On Being Blind in Higher Education

I’m a blind college teacher. There should be nothing remarkable about this. Yet my daily presence haunts the academy. At all three universities where I’ve held tenure I’ve met obstacles to my participation in everything from meetings, classroom teaching, library research, online systems, even simple sporting events. All these basic things have been largely blocked.

Bad as these stumbling blocks are, and I promise you they’re lousy, what’s worse is the extraordinary degree of ableism I’ve met over the course of my roughly thirty year teaching career. Setbacks are one thing, perhaps even to be expected (at least initially) but prejudicial behavior is worse and I’ve experienced it over and over again. I’m a well known blind person. I have managed despite these problems to achieve “senior status”—that necrotic term for full professors.

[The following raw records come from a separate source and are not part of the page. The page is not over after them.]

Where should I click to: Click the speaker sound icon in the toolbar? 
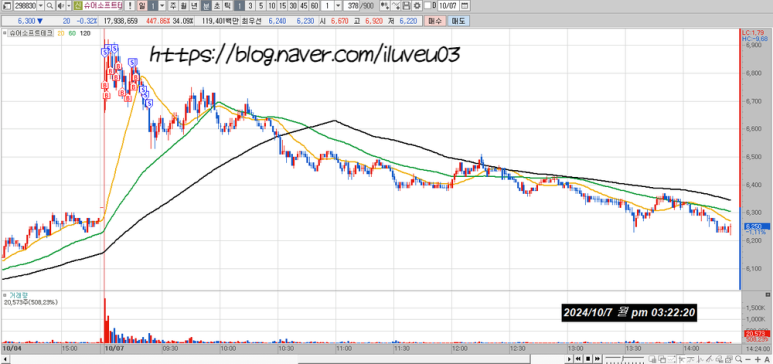tap(60, 6)
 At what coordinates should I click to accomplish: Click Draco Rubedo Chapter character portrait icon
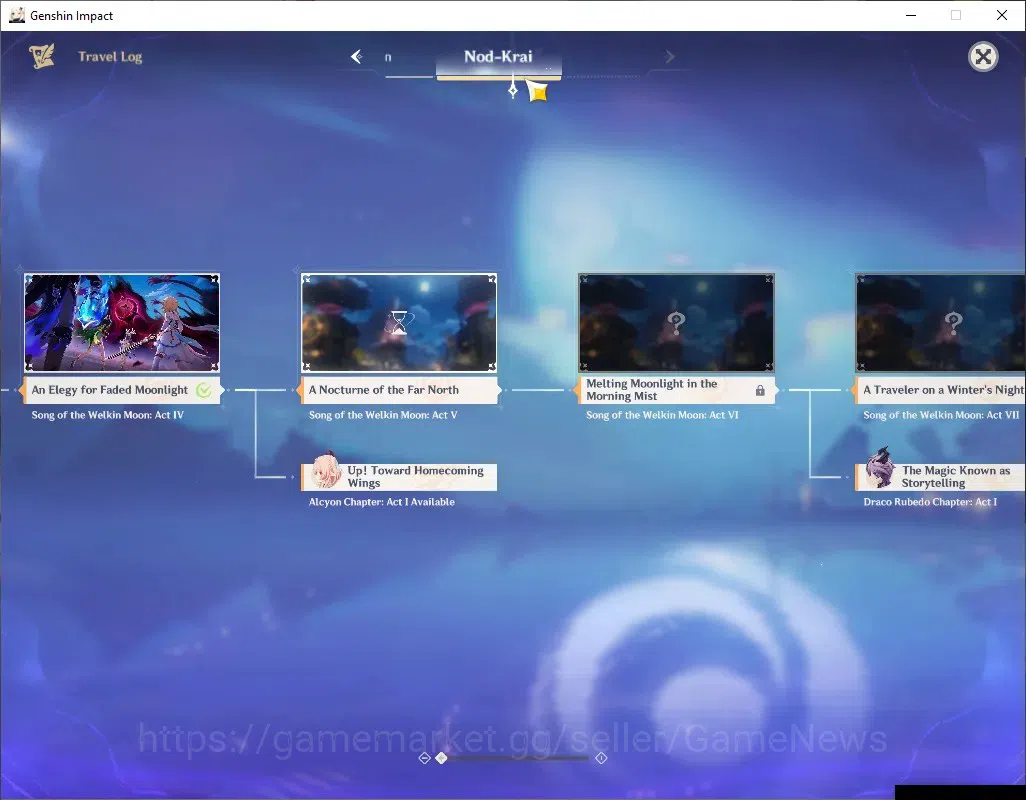[879, 468]
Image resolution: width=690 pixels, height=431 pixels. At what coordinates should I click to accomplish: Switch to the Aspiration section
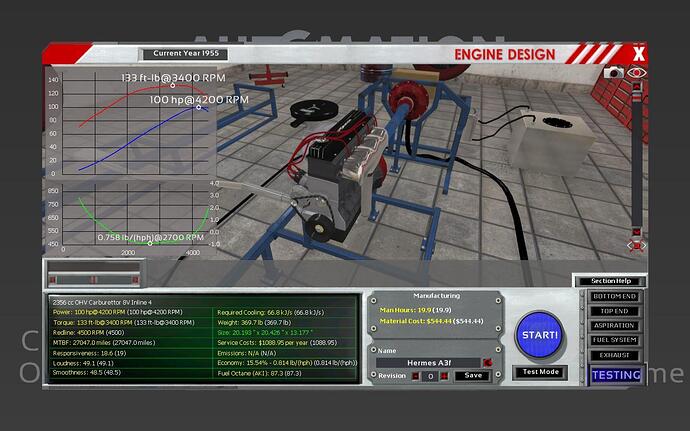pos(615,326)
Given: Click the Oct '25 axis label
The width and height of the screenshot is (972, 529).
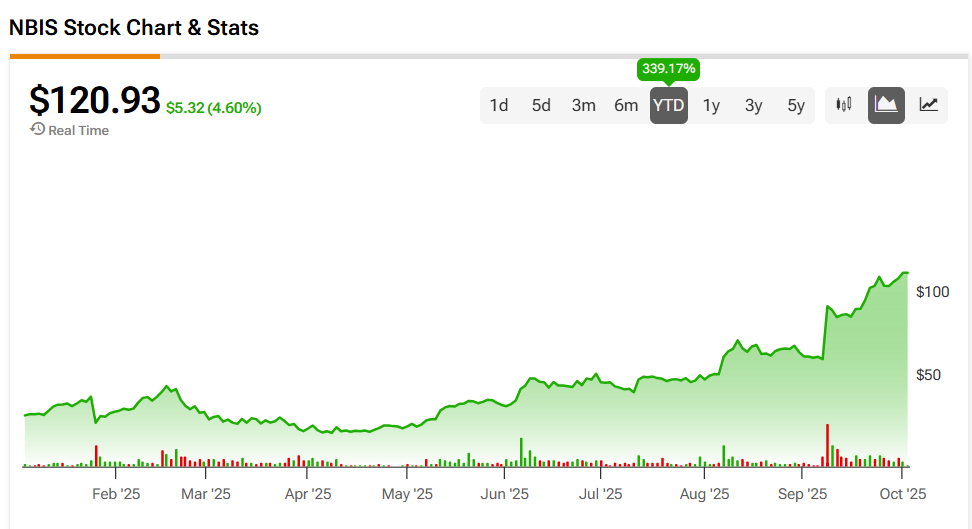Looking at the screenshot, I should 903,493.
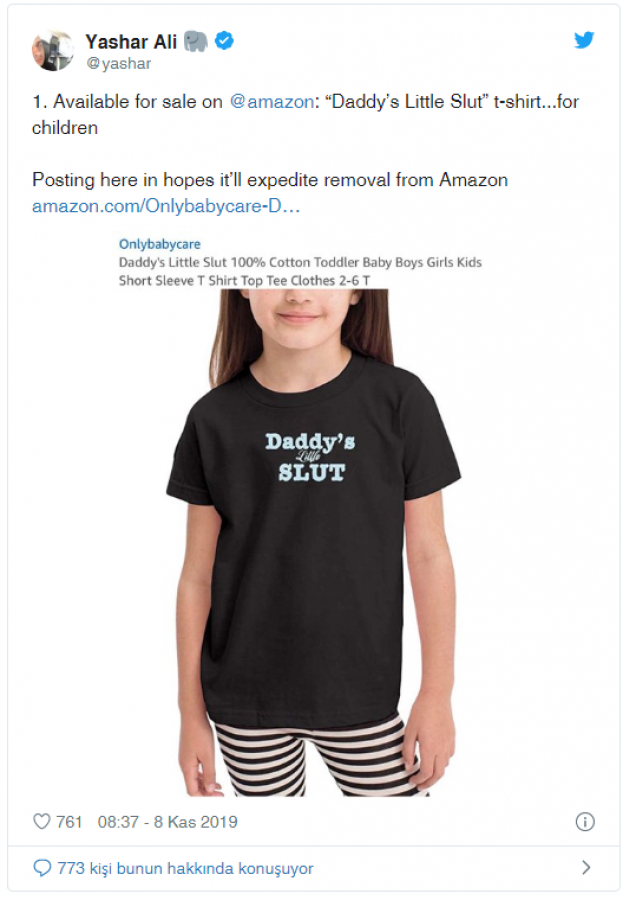Click the elephant emoji beside Yashar Ali
Screen dimensions: 623x900
click(x=195, y=41)
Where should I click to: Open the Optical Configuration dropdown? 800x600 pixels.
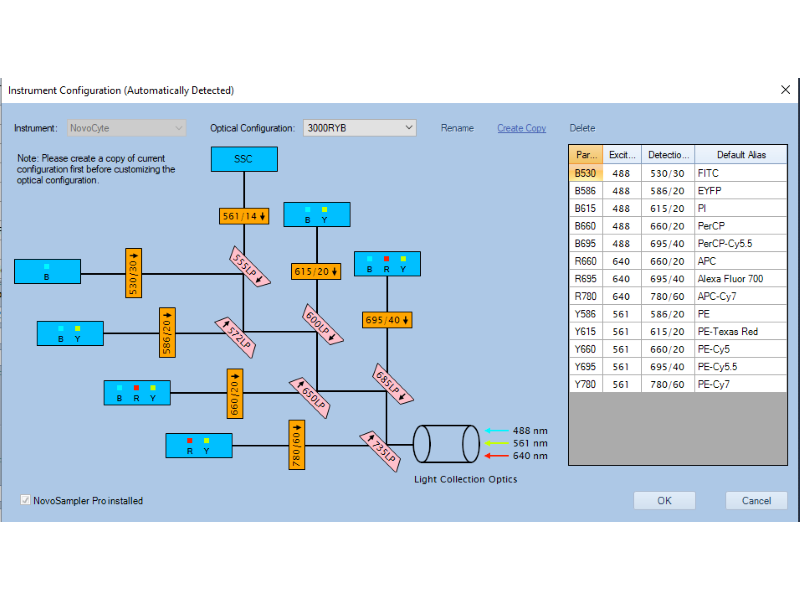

Yet I’m not a full professor at all. I’m essentially a steerage passenger on a luxury liner, one who has wandered onto the wrong deck. This analogy should be ridiculous but it isn’t.

I’m still waiting for accessible “on boarding” materials at Syracuse University though I came here six years ago. I asked for them four times. Because I’ve never received them I know less about the place where I work than almost everyone.

Getting accessible research materials in a timely way is grueling and often impossible yet I’m expected to teach as much as anyone else—oh, and also to be a leader in my field.

A colleague criticized me not long ago for speaking out about accessibility problems, saying, “you set back our reputation.”

In the meantime disabled students tell me almost weekly how they’re patronized by faculty and how difficult it is for them to get the help they need to succeed. What do I do? I complain. All too often my reward for speaking “behind the curtain” to multiple administrators about access problems is that I’m essentially conceived of as a malcontent. The eye rolling says it all: I should go back to steerage immediately.

My “non-disabled” faculty colleagues are not generally reliable allies. Even the ones who theorize disability and confront the social and economic history of disablement are seldom on the front lines when it comes to speaking up. Can’t get into the famous basketball arena with your service dog? That’s too bad. We’re all going to the game tonight.

A famous scholar once wrote about the “spoiled identity” the disabled are forced to endure—have been forced to suffer—every day. The word for this is stigma and everyone who hails from a historically marginalized background knows what it feels like. There’s a moue of unhappiness at the sight of you. Many sighted people think the blind don’t know it when it comes but we do.

Lately blind students have been filing civil rights complaints against colleges nationwide. I have not done this because I keep thinking my persistence and whatever in me passes for eloquence will pay off.

But you see, there’s the problem. I want a broad coalition of faculty to speak up.

Author: skuusisto

Poet, Essayist, Blogger, Journalist, Memoirist, Disability Rights Advocate, Public Speaker, Professor, Syracuse University

3 thoughts on “On Being Blind in Higher Education”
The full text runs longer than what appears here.